# Execution Time Analysis for Logistic Regression Training with Replicated Data
This notebook analyzes the execution times from `08_replicated_data_spark_logistic_regression_food_inspections` to provide comparisons between:

1. A from-scratch Python implementation which uses looping to compute gradients on individual samples
2. A from-scratch Spark implementation which leverages distributed map and reduce operations to compute gradients on individual samples

**Notes:**

1. Logistic Regression Algorithm for Spark RDD from M. Zaharia, M. Chowdhury, T. Das, A. Dave, J. Ma, M. McCauley, M. J. Franklin, S. Shenker, and I. Stoica. Resilient distributed datasets: A fault-tolerant abstraction for in-memory cluster computing. In Proceedings of NSDI, pages 15–28, 2012.
2. Raw Python Version based on https://github.com/jstremme/l2-regularized-logistic-regression but without regularization and vectorization of matrix operations.  Instead `py_lr_grad_descent` computes the gradient on each sample sequentially, unlike Spark which will compute the gradient on each sample but in parallel.

### Imports

In [2]:
import numpy as np
import pandas as pd
import matplotlib.pyplot as plt

### Record Fit Times by Instance

In [None]:
fit_times_df = pd.DataFrame(
    {'instances': [2, 4],
     'raw_python_fit_time_seconds': [N, N, N, N, N, N]
     'spark_fit_time_seconds': [N, N, N, N, N, N]
    })

### Create Plotting Functions

In [None]:
def mean_r(x):
    return round(np.mean(x), 3)

In [None]:
def min_r(x):
    return round(min(x), 3)

In [None]:
def max_r(x):
    return round(max(x), 3)

In [None]:
def plot_execution_time(df, algo, title):
    
    plt.figure(figsize=(8,8))
    xpos=np.arange(len(algo))
    plt.barh(xpos-0.2, df['Min'], height=0.2, label='Min', color='yellow')
    plt.barh(xpos, df['Mean'], height=0.2, label='Mean', color='orange')
    plt.barh(xpos+0.2, df['Max'], height=0.2, label='Max', color='red')

    plt.title(title)
    plt.yticks(xpos, algo)
    plt.xlabel('Execution Time (Seconds)')
    plt.ylabel('Algorithm and Number of Instances')
    plt.legend()
    
    pylab.xlim([0,2.5])
    plt.show()

### Split Data by Number of Instances

In [None]:
two_instance_df = fit_times_df[fit_times_df['instances'] == 2]
four_instance_df = fit_times_df[fit_times_df['instances'] == 4]

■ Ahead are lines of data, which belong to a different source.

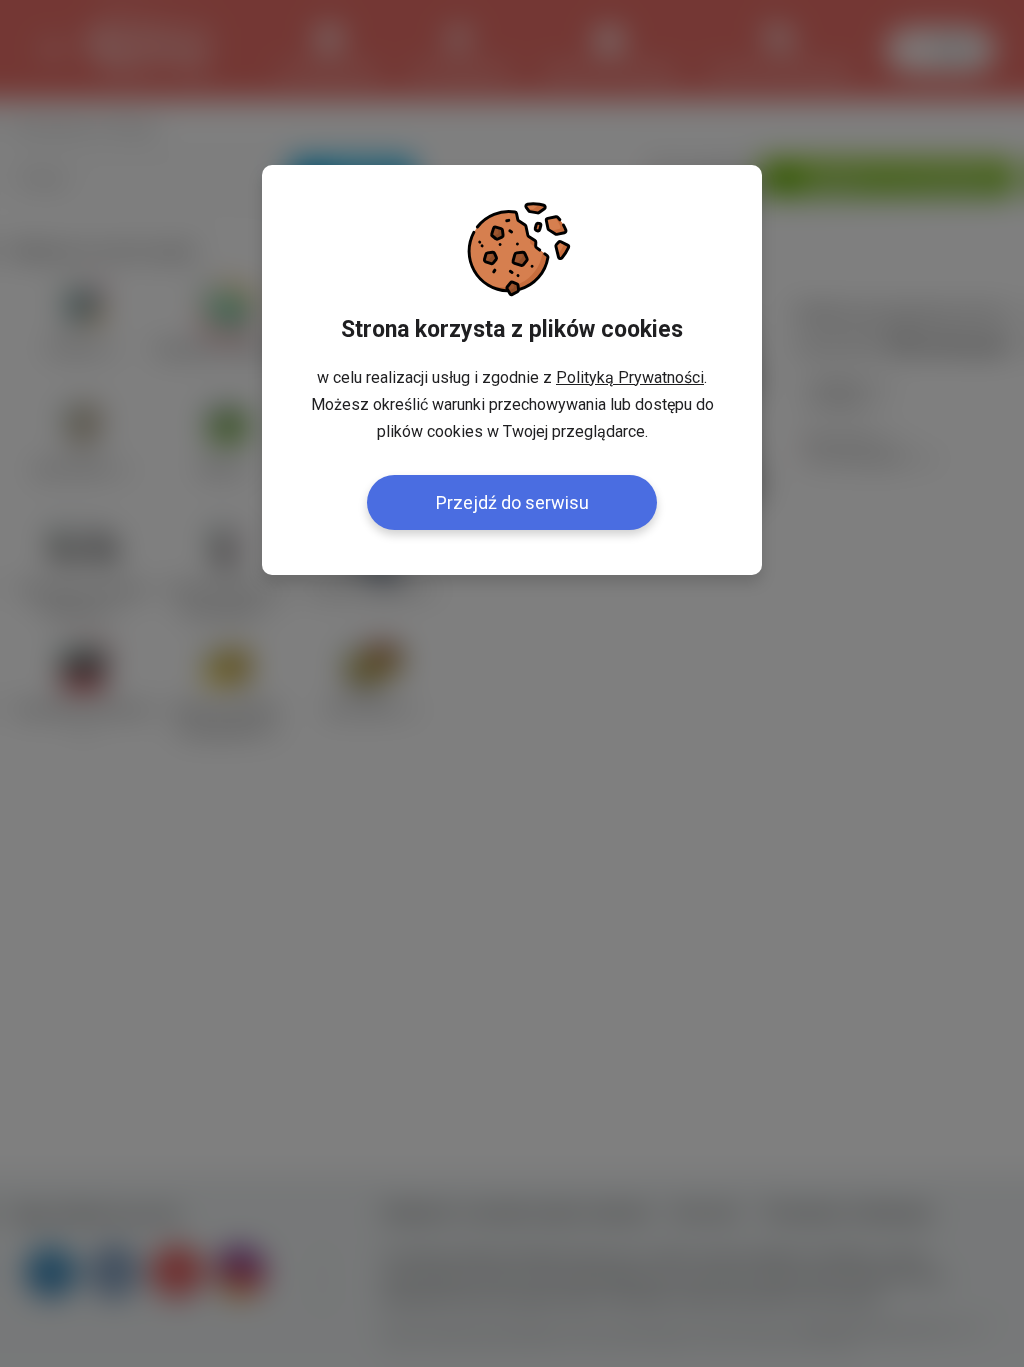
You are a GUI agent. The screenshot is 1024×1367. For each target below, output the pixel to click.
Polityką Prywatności (630, 377)
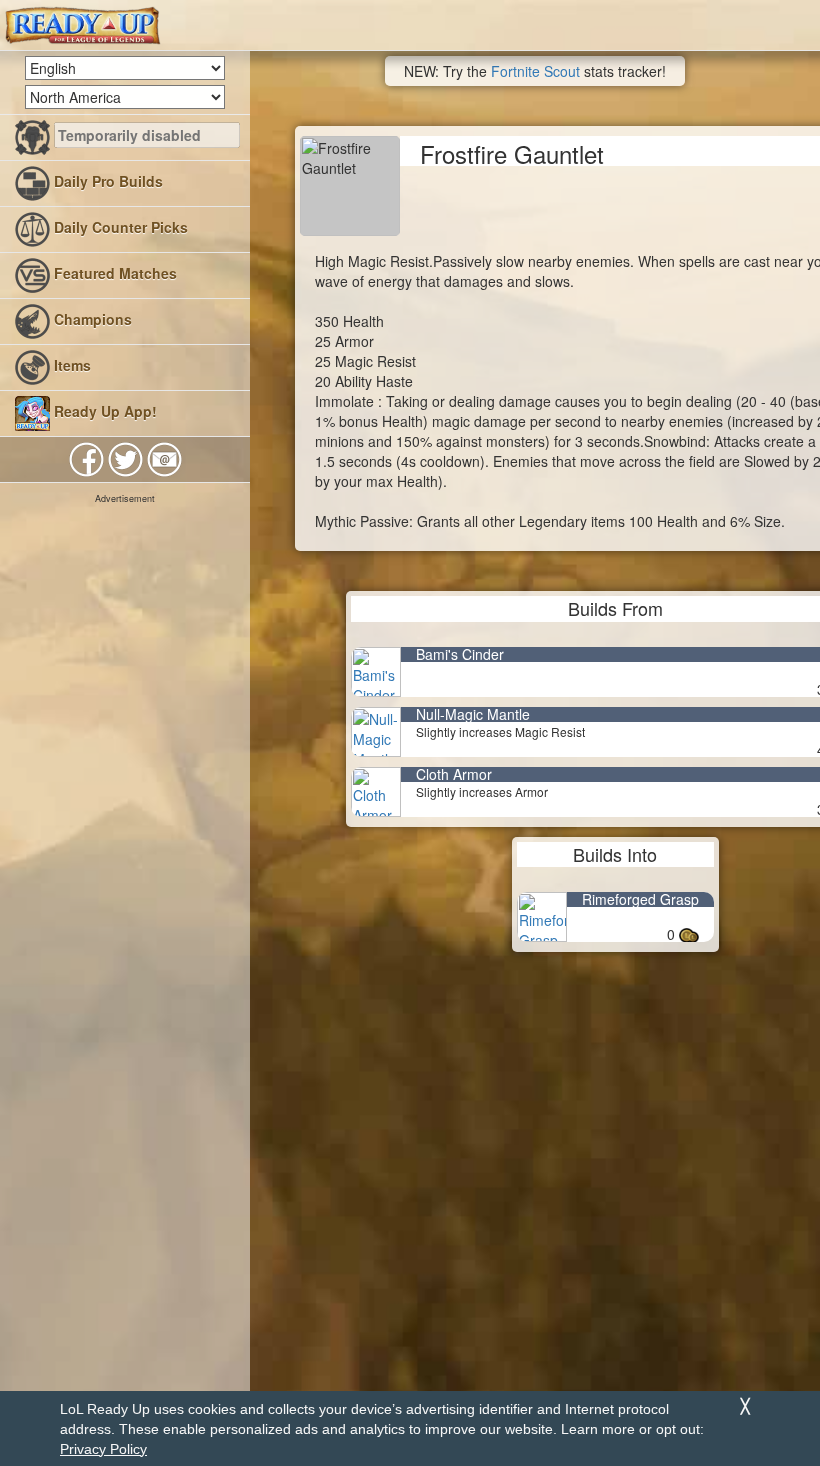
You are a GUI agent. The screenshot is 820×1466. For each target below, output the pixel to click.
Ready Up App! (103, 411)
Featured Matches (113, 273)
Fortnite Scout (535, 71)
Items (70, 365)
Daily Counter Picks (119, 227)
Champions (91, 319)
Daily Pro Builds (106, 181)
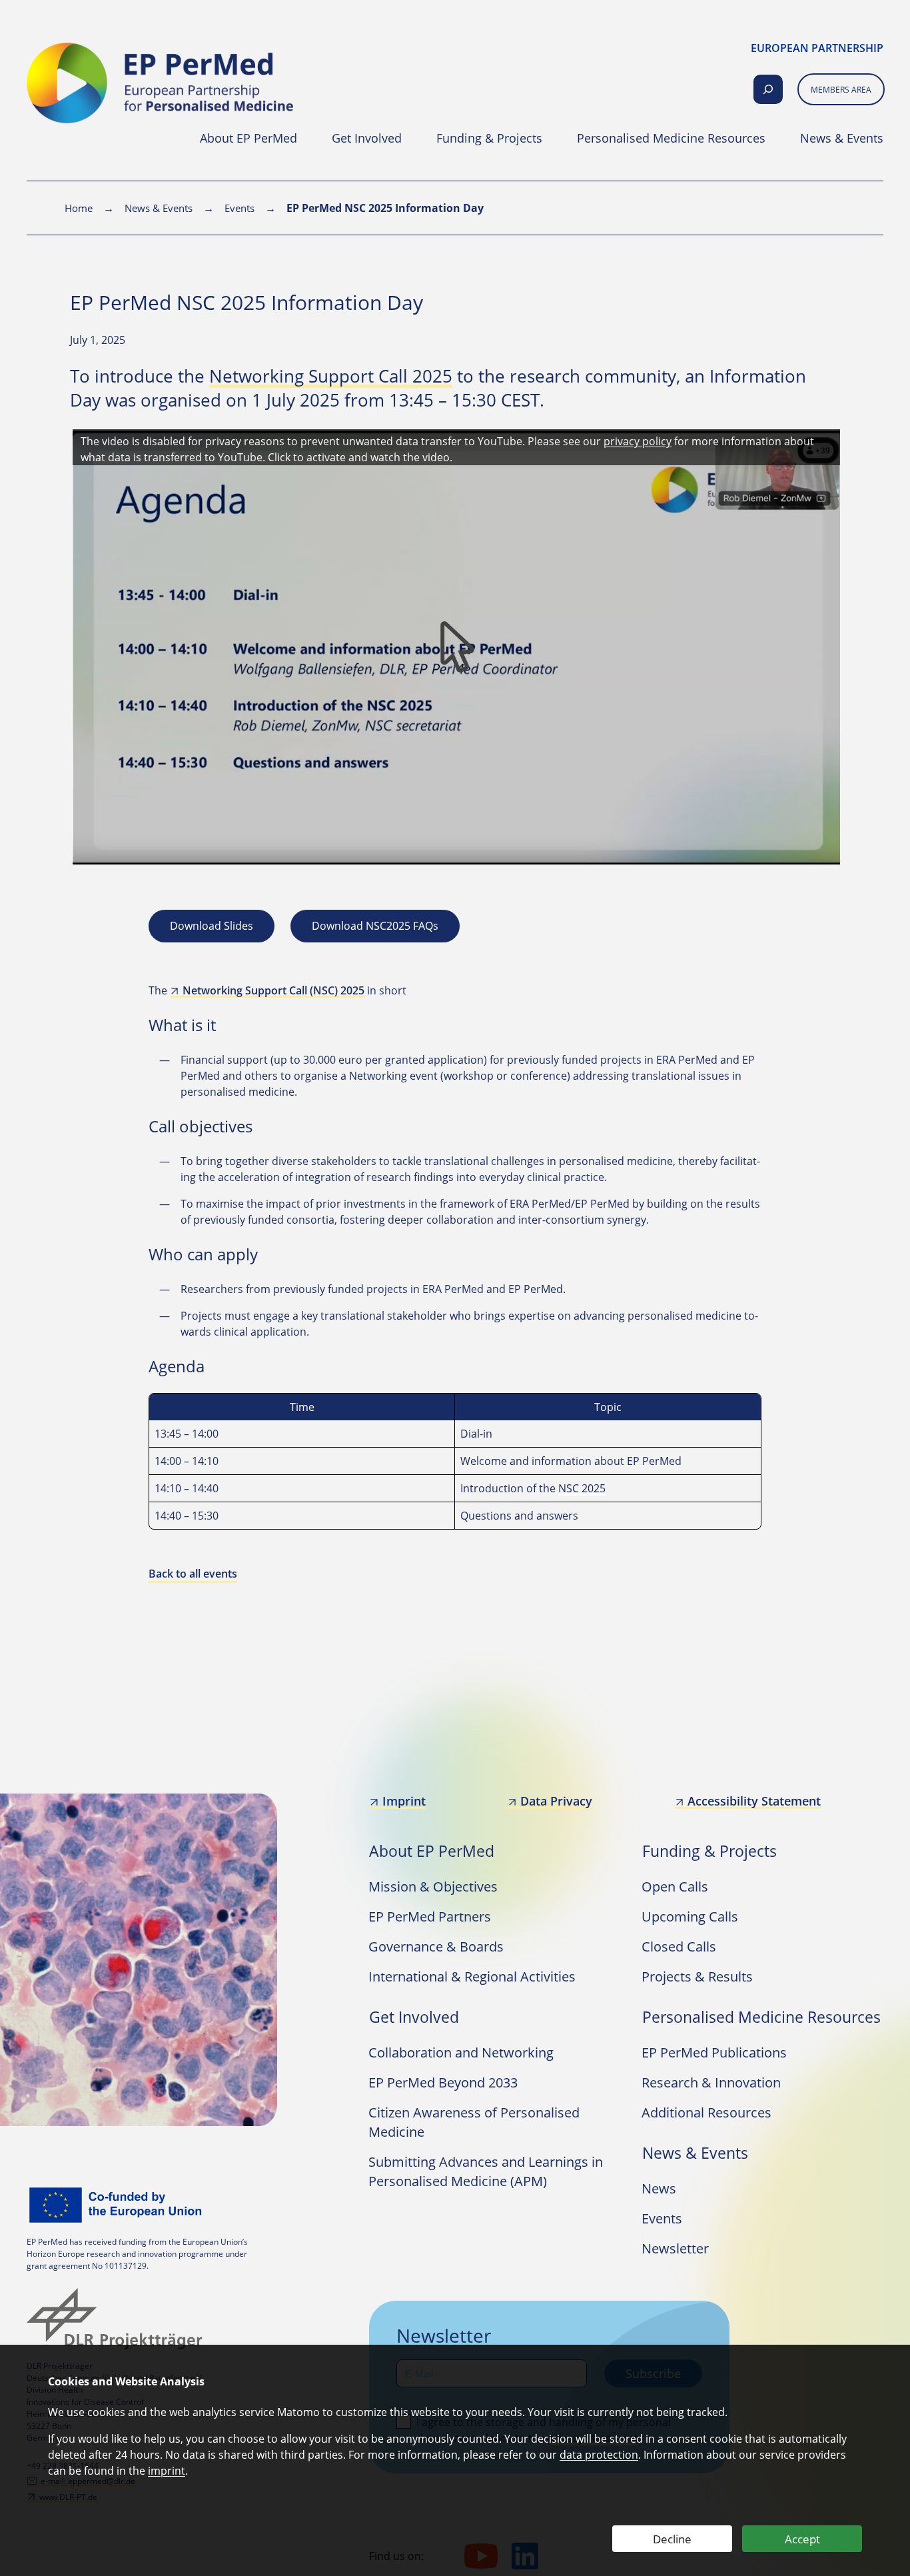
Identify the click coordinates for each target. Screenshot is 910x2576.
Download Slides (211, 925)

### Compute Summary Statistics

In [None]:
algos = ['Raw Python 2 Instances', 'Spark 2 Instances', 'Raw Python 4 Instances', 'Spark 4 Instances']

In [None]:
all_times = [two_instance_df['raw_python_fit_time_seconds'].tolist(),
             two_instance_df['spark_fit_time_seconds'].tolist(),
             four_instance_df['raw_python_fit_time_seconds'].tolist(),
             four_instance_df['spark_fit_time_seconds'].tolist()]

In [None]:
mean_times = list(map(mean_r, all_times))
min_times = list(map(min_r, all_times))
max_times = list(map(max_r, all_times))

In [None]:
summary_df = pd.DataFrame(
        {'Mean': mean_times,
         'Min': min_times,
         'Max': max_times,
        })

### Plot Execution Times

In [None]:
plot_execution_time(summary_df, algos,
                    title='Logistic Regression Execution Times for Gradient Descent with Batch Size = 1')